* PAGE *
Huber argues that degrowth misses the mark: by going after fictional aggregate societal growth, the degrowth movement ‘lets off the hook’ the capitalist class who controls and profits from growth for capital. It is true that the degrowth movement has historically comprised a wide variety of views, some of which have failed to centre the critique of capitalism—by one-sidedly critiquing consumerist culture or insufficiently appreciating the power dynamics of class, for example. As Matthias Schmelzer, Andrea Vetter, and Aaron Vansintjan recognize in their recent compendium, The Future is Degrowth, the movement must be ‘explicitly critical of capitalism’ and take on ‘systems of domination such as patriarchy, colonialism, imperialism, racism, and capitalism as the central, structural problems facing us today’ [emphasis mine]. While the degrowth movement is becoming more actively aligned with socialism of late, it has always been implicitly critical of capitalism through its critique of aggregate societal growth. Contrary to Huber’s statement above, capitalism does require such growth, and to see why requires investigation of the capitalist mode of production.
Several times throughout the book, Huber cites the formula M-C-M’, which abbreviates the ‘circuit of capital’, a representation of the capitalist mode of production. Some amount of money M (including what is distributed as wages) is invested in the production of commodity C, which upon consumption returns as a greater amount of money M’ (the difference being profit). If there were no consumption of C, there would be no return of M’. Now, the growth of any specific firm does not require aggregate societal growth. Huber is correct as far as this goes. One company may simply absorb the business of its competitors while the size of the economy remains the same. However, capitalist economy rests on a basis of growth for capital in general and therefore does require aggregate societal growth (when inferring from what applies to individual parts that it also applies to the whole, Huber’s reasoning falls into the ‘fallacy of composition’). Overall, capital cannot grow unless consumption keeps up with production to complete the circuit. If the aggregate value within society were not growing, then it could not be continually appropriated as growth for capital. If the capitalist mode of production conditionally requires growth for capital, it consequently requires aggregate societal growth.
There is no need for the process of aggregate growth to be collectively controlled by the capitalist class. It follows ‘on its own’ from the mechanisms of capitalist economy, for example, the system of compound interest on loans, which requires exponential growth for its debts to be reliably paid. Additionally, capitalism is structured against an equitable distribution of value. As Thomas Piketty statistically shows in Capital in the 21st Century, the rate of return on investment (growth for capital) is systematically greater than aggregate growth; that is, capitalists’ share of wealth tends to crowd out the workers’ share. Despite this, the promise of growth equalizes the tension between classes. Because workers’ livelihoods intimately depend on their incomes from capitalists, this promise is received simultaneously as an opportunity and as a threat. On the one hand, growth promises to improve workers’ lives with cheap, commercial goods or high wages (although, either of these are bought at the expense of intensified labor exploitation and material extraction in ‘periphery’ markets, such as those in the Global South). On the other hand, growth promises to destabilize workers’ lives when the circuit of capital is disrupted. The classical Marxian analysis of capitalism demonstrates the economy’s periodic tendency for consumption to be unable to keep up with production and therefore for the economy to collapse into recession, but the threat can also be wielded more locally and intentionally to quell working-class resistance and manufacture consent to the expansion of capital.

* GIVEN INSTRUCTION A *
Reproduce the entries word for word, beginning at the line that contains "You are a GUI" and stopping after the last of the entries, and leave out the pictures.
The passage and the entries below it were taken from unrelated sources.

* PROVIDED RECORDS *
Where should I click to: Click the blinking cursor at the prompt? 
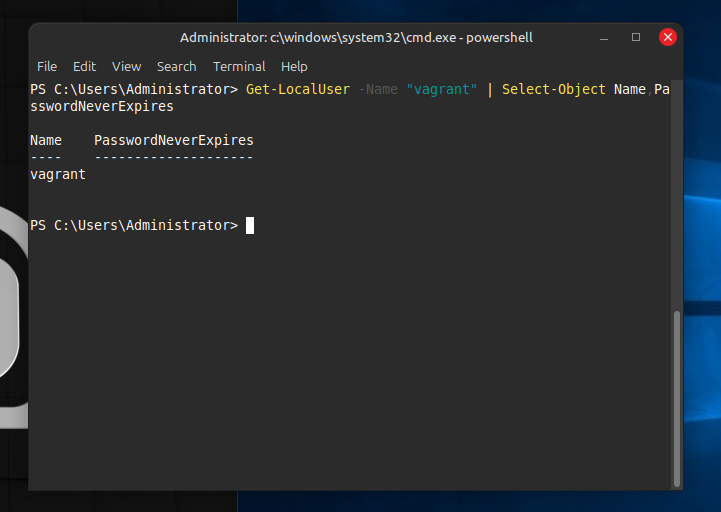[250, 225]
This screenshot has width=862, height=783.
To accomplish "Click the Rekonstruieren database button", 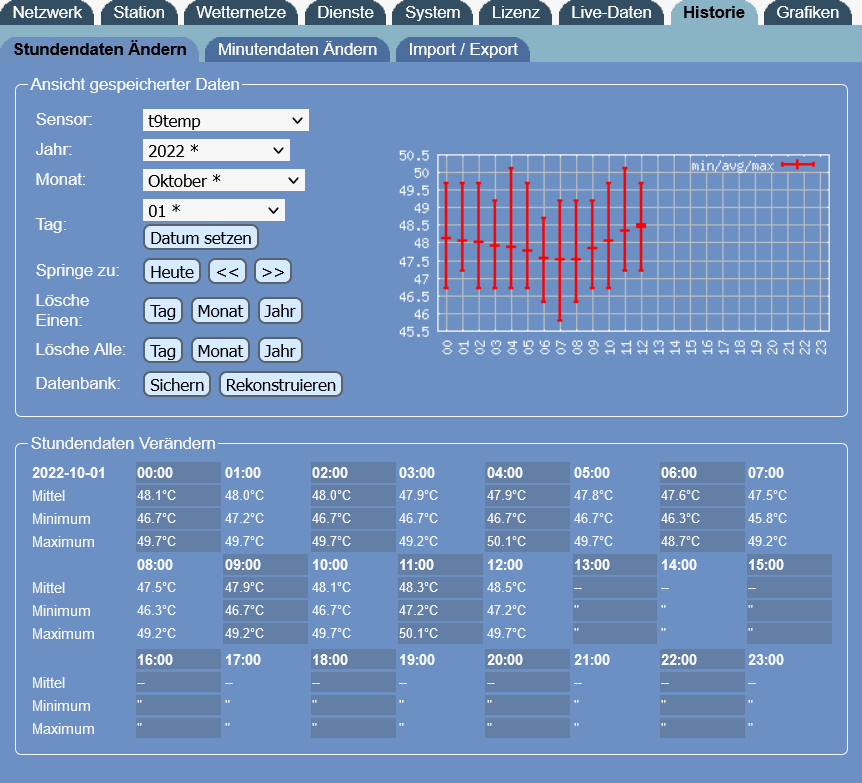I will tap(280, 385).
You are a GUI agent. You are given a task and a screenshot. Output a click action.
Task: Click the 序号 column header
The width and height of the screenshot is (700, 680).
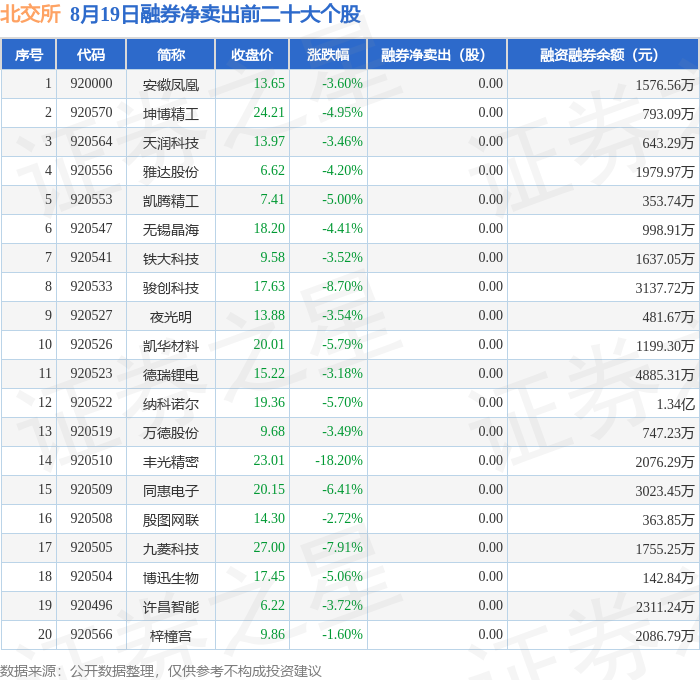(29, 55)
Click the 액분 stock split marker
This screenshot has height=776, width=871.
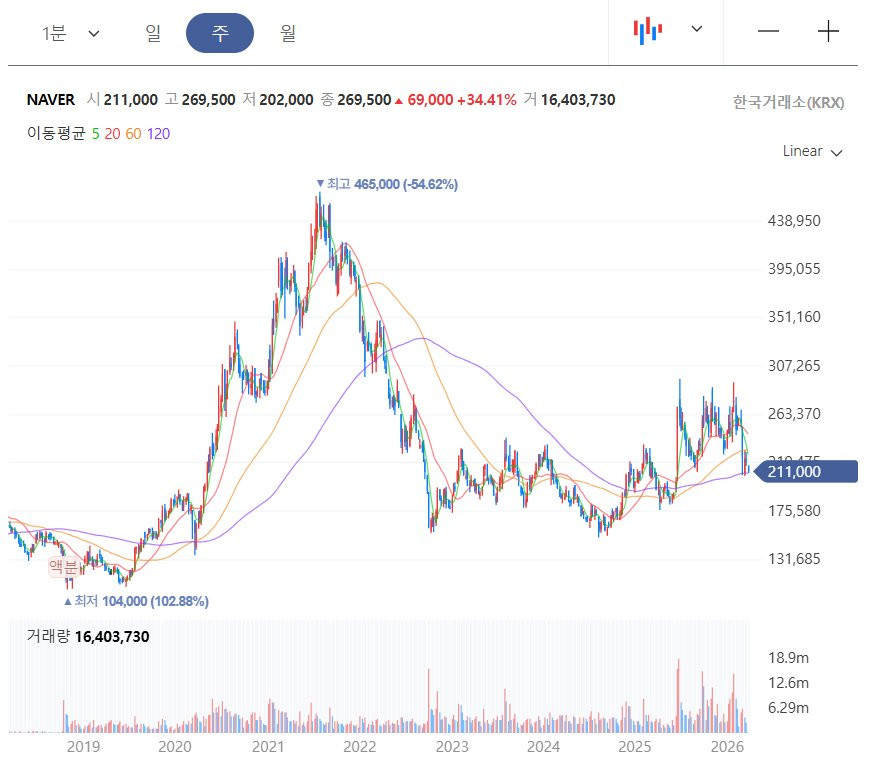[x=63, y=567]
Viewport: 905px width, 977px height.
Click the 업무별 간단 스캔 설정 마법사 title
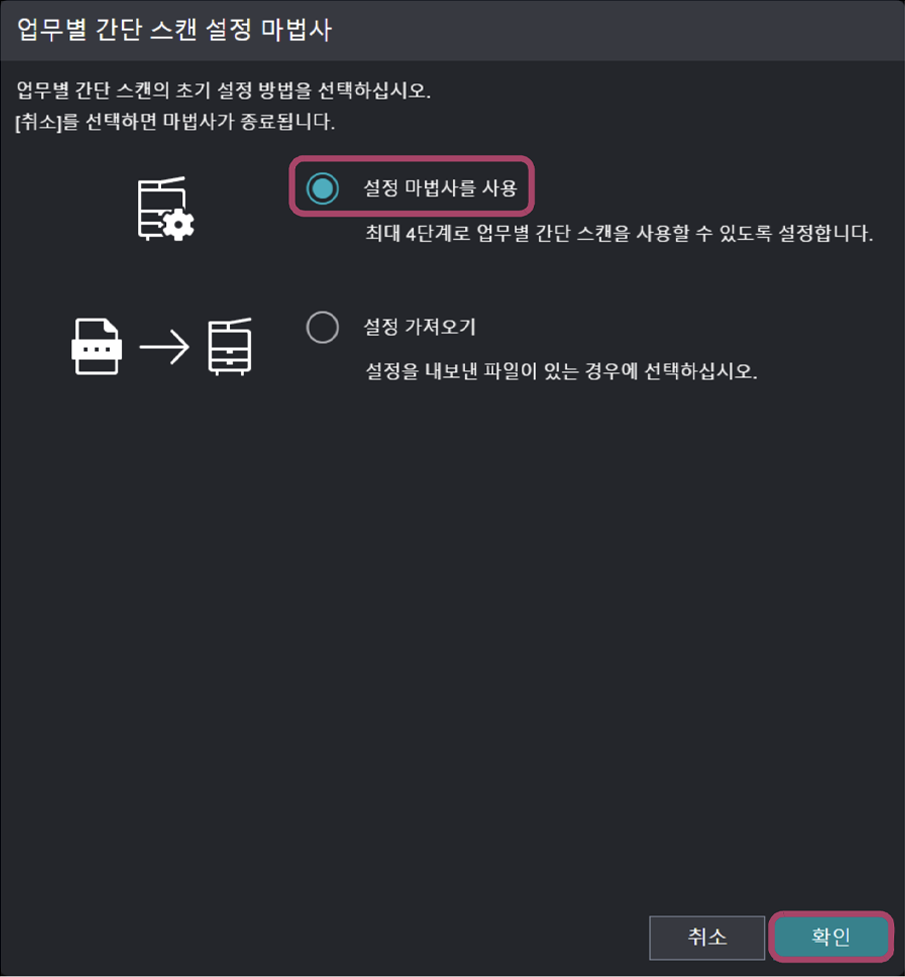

* GIVEN INSTRUCTION B *
Summarize the passage on degrowth and capitalism in two sentences.

* EXERCISE OUTPUT A *
You are a GUI agent. You are given a task and a screenshot. Output a click action.
Task: Click the 序号 column header
The width and height of the screenshot is (700, 680).
(29, 55)
Click the 액분 stock split marker
This screenshot has height=776, width=871.
[x=63, y=567]
Viewport: 905px width, 977px height.
Click the 업무별 간단 스캔 설정 마법사 title

* EXERCISE OUTPUT B *
The passage argues against Huber that capitalism requires aggregate societal growth, because capital cannot grow unless consumption keeps up with production to complete the M-C-M' circuit, and reasoning from individual firms to the whole falls into the fallacy of composition. It adds that this growth follows on its own from mechanisms such as compound interest, and that workers receive the promise of growth as both an opportunity and a threat, since a disrupted circuit can bring recession and the threat can be used to quell working-class resistance.